• Sonuç bulunamadı

İŞLETMELERDE MOTİVASYON UYGULAMALARININ GEREKÇELERİ

4. MOTİVASYON

4.3. İŞLETMELERDE MOTİVASYON UYGULAMALARININ GEREKÇELERİ

4.3.1. İhtiyaçların Karşılanması

Çağdaş örgüt ve yönetim teorilerine göre, insan kaynağının önemi büyüktür. İşgörenler örgütsel etkililiğin yükselmesine ve düşmesine etkendirler. Motivasyon

uygulamaları sayesinde örgüt sadece çalışanların işgücünden etkin bir şekilde istifade etmekle kalmaz, aynı zamanda onların temel, sosyal ve ego ihtiyaçlarını karşılamalarını sağlar.

Örgüt, benimsediği motivasyon sistemi kapsamında işgörenlerinin tatmin olabilecekleri yol ve yöntemleri belirler ve onların ihtiyaçlarını uygun araçlarla destekleyerek personelini tatmin eder (Başaran 1998).

4.3.1.1. Temel İhtiyaçların Karşılanması

Motivasyonel kaygıları olmayan işletmeler, salt verdikleri ücret karşılığında insanları örgüt amaçları doğrultusunda çalıştırırken, çalışanlarını motive etme yolunda ilerleme kaydetmiş olan işletmeler, maaş haricinde özendirici ödemeler, kâra katılım, iş güvencesi gibi farklı telafi kaynakları geliştirerek uzun vadede işgörenlerinin temel ihtiyaçlarını karşılarlar.
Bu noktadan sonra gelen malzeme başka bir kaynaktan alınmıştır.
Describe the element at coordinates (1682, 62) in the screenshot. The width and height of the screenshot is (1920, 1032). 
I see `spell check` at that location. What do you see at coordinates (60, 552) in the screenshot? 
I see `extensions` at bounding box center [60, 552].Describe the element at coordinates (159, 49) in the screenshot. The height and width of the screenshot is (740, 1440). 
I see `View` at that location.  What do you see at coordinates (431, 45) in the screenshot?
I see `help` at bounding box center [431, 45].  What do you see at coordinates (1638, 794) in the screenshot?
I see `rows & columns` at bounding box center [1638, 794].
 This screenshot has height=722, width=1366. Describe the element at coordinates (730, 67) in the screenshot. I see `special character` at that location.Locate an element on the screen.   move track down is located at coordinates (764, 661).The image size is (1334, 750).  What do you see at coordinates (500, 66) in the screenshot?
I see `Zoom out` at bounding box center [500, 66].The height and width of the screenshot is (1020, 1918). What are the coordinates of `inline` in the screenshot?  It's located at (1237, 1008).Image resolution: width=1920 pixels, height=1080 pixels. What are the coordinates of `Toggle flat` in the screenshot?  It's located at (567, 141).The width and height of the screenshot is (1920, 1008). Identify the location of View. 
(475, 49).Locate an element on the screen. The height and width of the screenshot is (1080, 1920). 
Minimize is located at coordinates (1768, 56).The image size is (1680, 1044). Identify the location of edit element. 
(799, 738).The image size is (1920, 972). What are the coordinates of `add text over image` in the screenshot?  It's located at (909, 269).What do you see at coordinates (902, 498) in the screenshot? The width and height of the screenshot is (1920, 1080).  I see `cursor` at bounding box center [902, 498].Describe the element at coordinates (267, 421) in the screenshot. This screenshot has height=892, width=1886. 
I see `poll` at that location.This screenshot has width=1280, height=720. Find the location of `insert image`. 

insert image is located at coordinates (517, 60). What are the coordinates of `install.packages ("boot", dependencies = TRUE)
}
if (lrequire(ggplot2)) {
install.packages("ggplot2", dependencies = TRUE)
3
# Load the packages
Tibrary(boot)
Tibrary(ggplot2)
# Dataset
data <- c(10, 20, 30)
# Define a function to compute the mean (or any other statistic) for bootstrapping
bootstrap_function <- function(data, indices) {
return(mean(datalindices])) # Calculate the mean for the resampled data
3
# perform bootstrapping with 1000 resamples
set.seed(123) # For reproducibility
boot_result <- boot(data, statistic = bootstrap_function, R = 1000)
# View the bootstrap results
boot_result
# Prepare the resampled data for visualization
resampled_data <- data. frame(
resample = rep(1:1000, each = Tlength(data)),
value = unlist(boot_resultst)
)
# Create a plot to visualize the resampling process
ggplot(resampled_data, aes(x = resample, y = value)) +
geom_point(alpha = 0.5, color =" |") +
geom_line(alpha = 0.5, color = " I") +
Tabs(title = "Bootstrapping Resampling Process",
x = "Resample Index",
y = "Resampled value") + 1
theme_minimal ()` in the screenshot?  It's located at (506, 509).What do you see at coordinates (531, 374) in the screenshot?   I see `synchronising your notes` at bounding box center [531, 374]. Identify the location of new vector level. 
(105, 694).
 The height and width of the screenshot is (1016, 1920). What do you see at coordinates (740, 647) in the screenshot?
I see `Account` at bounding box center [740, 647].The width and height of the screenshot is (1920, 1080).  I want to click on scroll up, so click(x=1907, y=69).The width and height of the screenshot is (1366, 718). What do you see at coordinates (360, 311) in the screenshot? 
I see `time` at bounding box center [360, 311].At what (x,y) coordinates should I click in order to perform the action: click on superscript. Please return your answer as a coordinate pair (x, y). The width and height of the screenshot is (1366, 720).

Yeterli motivasyon sağlanır ise, işgören geçerliliği olmayan bir sebepten veya başkalarının şikayetlerinden ötürü işten çıkarılmayacağından ve bu sayede uzun bir süre temel ihtiyaçlarını karşılamaktan mahrum olmayacağından emin olur (Koontz ve O’donnell 1968).

4.3.1.2. Sosyal İhtiyaçların Karşılanması

Birey için başka insanlarla ilişki ve irtibat halinde olma ihtiyacı hem çalıştığı işletme içerisinde hem de işyeri dışında karşılanmaya muhtaç bir ihtiyaçtır. İşletme dahilinde bu ihtiyaçların giderilmesi, terfi, statü sembolleri, grup çalışması, çatışmaları en aza indiren bir örgüt iklimi gibi öğeleri içeren bir motivasyon sistemi ile mümkün olur.

İsimlere göre ayrılmış park yerleri, yine isme özel bürolar, daha iyi ofis ekipmanları ve mobilyalar bu tür ait olma, benimsenme ve kimlik duygusu kazanma güdülerini karşılamaya yardımcı statü sembolleridirler (Yılmaz 1999).

4.3.1.3. Ego Tatmini

Ego ihtiyaçları bireyin saygınlık, takdir edilme ve kendini gerçekleştirme ihtiyaçlarıdır. Her işgörende güçlü bir şekilde bulunmayan bu ihtiyaçlar, motivasyon sisteminde çok faydalı olabilir.

Örgüt, bir yandan iş performansının kabul edilebilir standartlara uygunluğunu, iş ahlakını, giyim-kuşam ve lisan özelliklerini yetenek ve terfi değerlendirmeleri yoluyla teşvik ederek, bir yandan da yetki devri, karar ve çözümlerde personelin fikrine başvurma, eğitim olanakları yaratıcılığın ödüllendirilmesi gibi yöntemlerle bu ihtiyaçları karşılar (Koontz ve O’donnell 1968).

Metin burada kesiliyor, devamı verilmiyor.